14) When mentioning the registration of the point clouds with the TLS cloud using common control points, it would be useful to indicate the number of control points used in each plot and the precision achieved in the registration (the article mentions a registration precision of approximately 4 mm for the fine registration of the TLS scans, but not for the registration with the other clouds).

15) More details on the pre-processing steps carried out in LiDAR360, such as the specific types of filters applied to remove noise and the normalization method used, would be important to understand the treatment of the data prior to segmentation and parameter extraction.

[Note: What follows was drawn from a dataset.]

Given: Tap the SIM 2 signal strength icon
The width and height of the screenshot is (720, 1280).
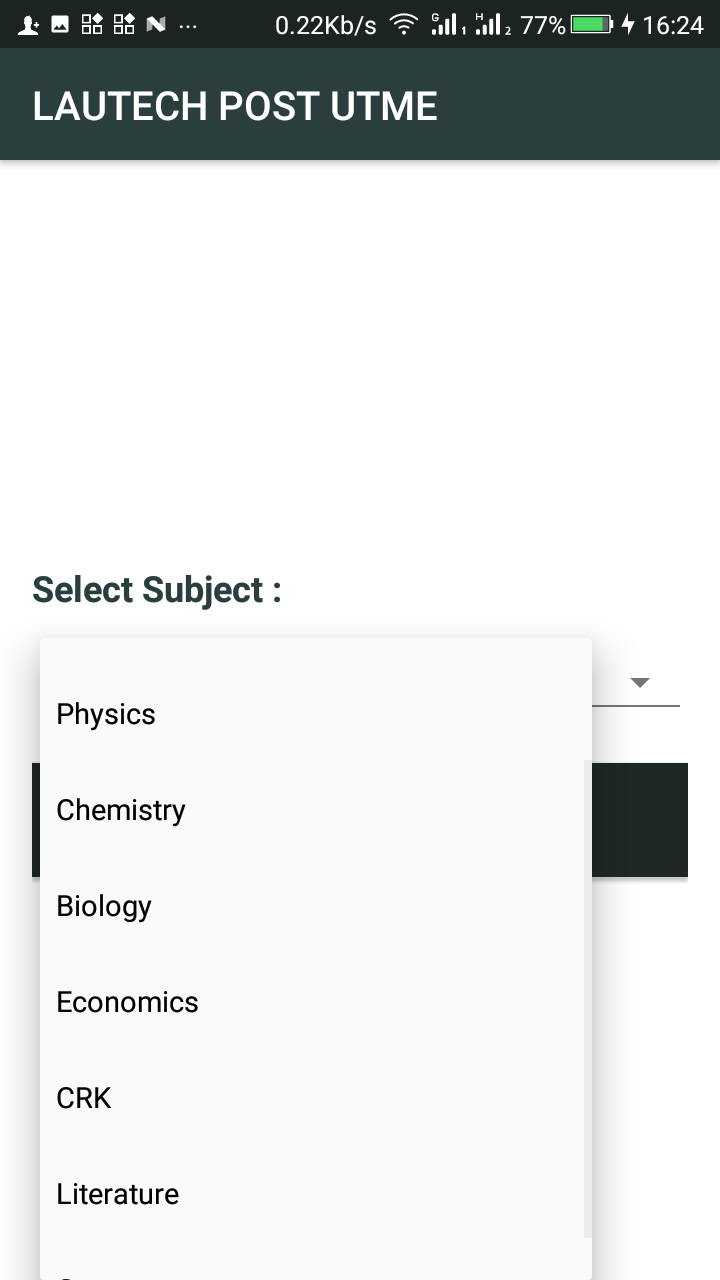Looking at the screenshot, I should (x=492, y=25).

16) The description of the automatic segmentation tool used in LiDAR360 could include the name or a brief description of the segmentation algorithm used and the parameters configured for the extraction of individual trees.

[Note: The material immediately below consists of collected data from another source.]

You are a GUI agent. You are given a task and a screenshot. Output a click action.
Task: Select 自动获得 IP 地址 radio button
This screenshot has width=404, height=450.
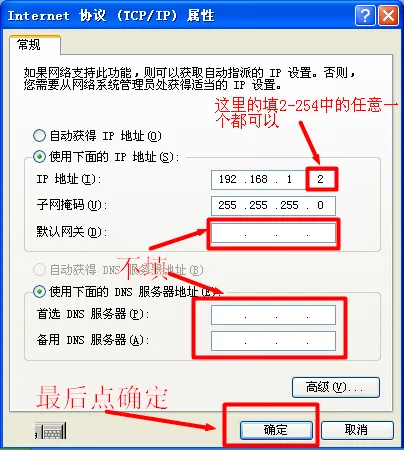coord(39,136)
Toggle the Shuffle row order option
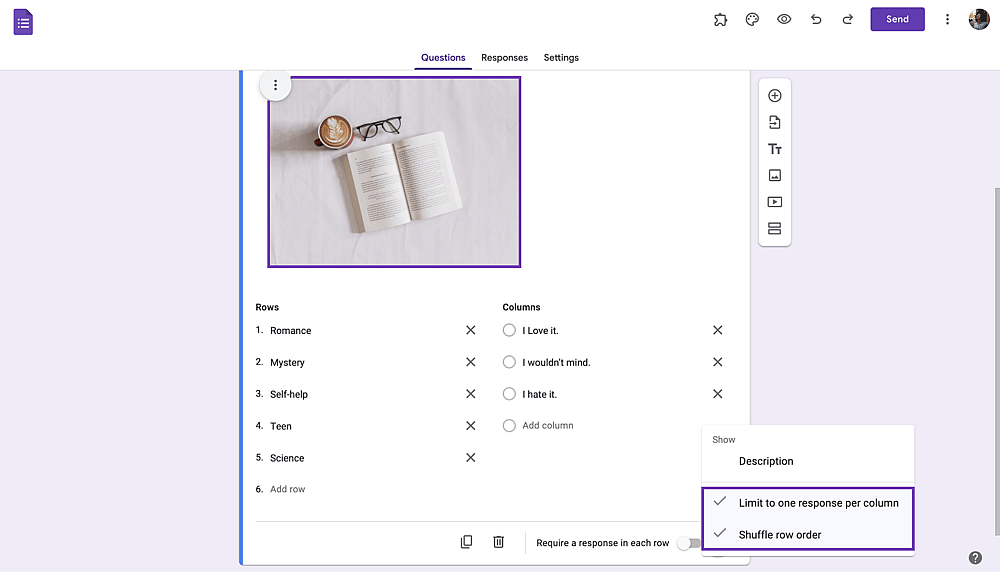 coord(807,534)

17) Ensure that the methodology for obtaining tree parameters (TH, DBH, CD) was consistent for all point clouds (TLS, COLMAP, NeRF, 3DGS) using LiDAR360. Any difference in approach for different types of point clouds should be clearly mentioned.

18) Section 3.1 mentions that 30,000 epochs for NeRF and 20,000 for 3DGS were used to achieve stable reconstruction results. It would be beneficial to add a brief explanation of how this stability was determined.

19) Table 2 shows different processing times for COLMAP on different datasets. Although section 3.1 suggests that total image resolution can have an influence, the observation that Plot_2_UAV (with more images and presumably higher total resolution) took less time for COLMAP than Plot_1_UAV merits further discussion. It could be hypothesized that the complexity of the scene, the number of detectable features or other factors could explain this difference.

20) Although Table 3 provides the number of points, section 3.2 qualitatively describes the point clouds as having "more points" (COLMAP), "less noise" (NeRF) and being "more sparse" (3DGS). For a more rigorous comparison, it would be useful to consider including a point density metric (for example, number of points per cubic meter or per surface area of the reconstructed scene). Alternatively, the discussion could be more explicit about how the total point count translates into visible density in the different areas of the trees (crown, trunk).

21) In section 3.3, the R² and RMSE values for TH, DBH and CD are presented. It would be useful to provide additional context for these values. For example, for the specific study area or for forest management applications, what ranges of R² would be considered indicative of a good fit? What magnitudes of RMSE would be considered acceptable for the different variables (TH, DBH, CD)? This would help the reader to interpret the practical significance of the results.

22) Section 3.2 and the discussion on Figure 9 mention that Plot_2's Lidar model presented incomplete canopy information due to tree height and foliage density. When presenting the results of the parameter extraction for Plot_2 in section 3.3, it is crucial to reiterate this limitation of the Lidar reference and how it may affect the assessment of the accuracy of the other methods for canopy (CD) and potentially for height (TH). The exclusion of central trees for the comparison of TH and CD already partially addresses this, but an explicit mention at the beginning of subsection 3.3 about the limitations of the reference data for Plot_2 would be beneficial.

23) Section 3.3 mentions that models generated from higher resolution images (UAV) resulted in greater accuracy in parameter extraction. This observation is also made in the summary. In Chapter 3, it would be useful to highlight these comparisons (e.g. by directly comparing the R² and RMSE values between Plot_1_Phone and Plot_1_UAV for each method) to reinforce this conclusion.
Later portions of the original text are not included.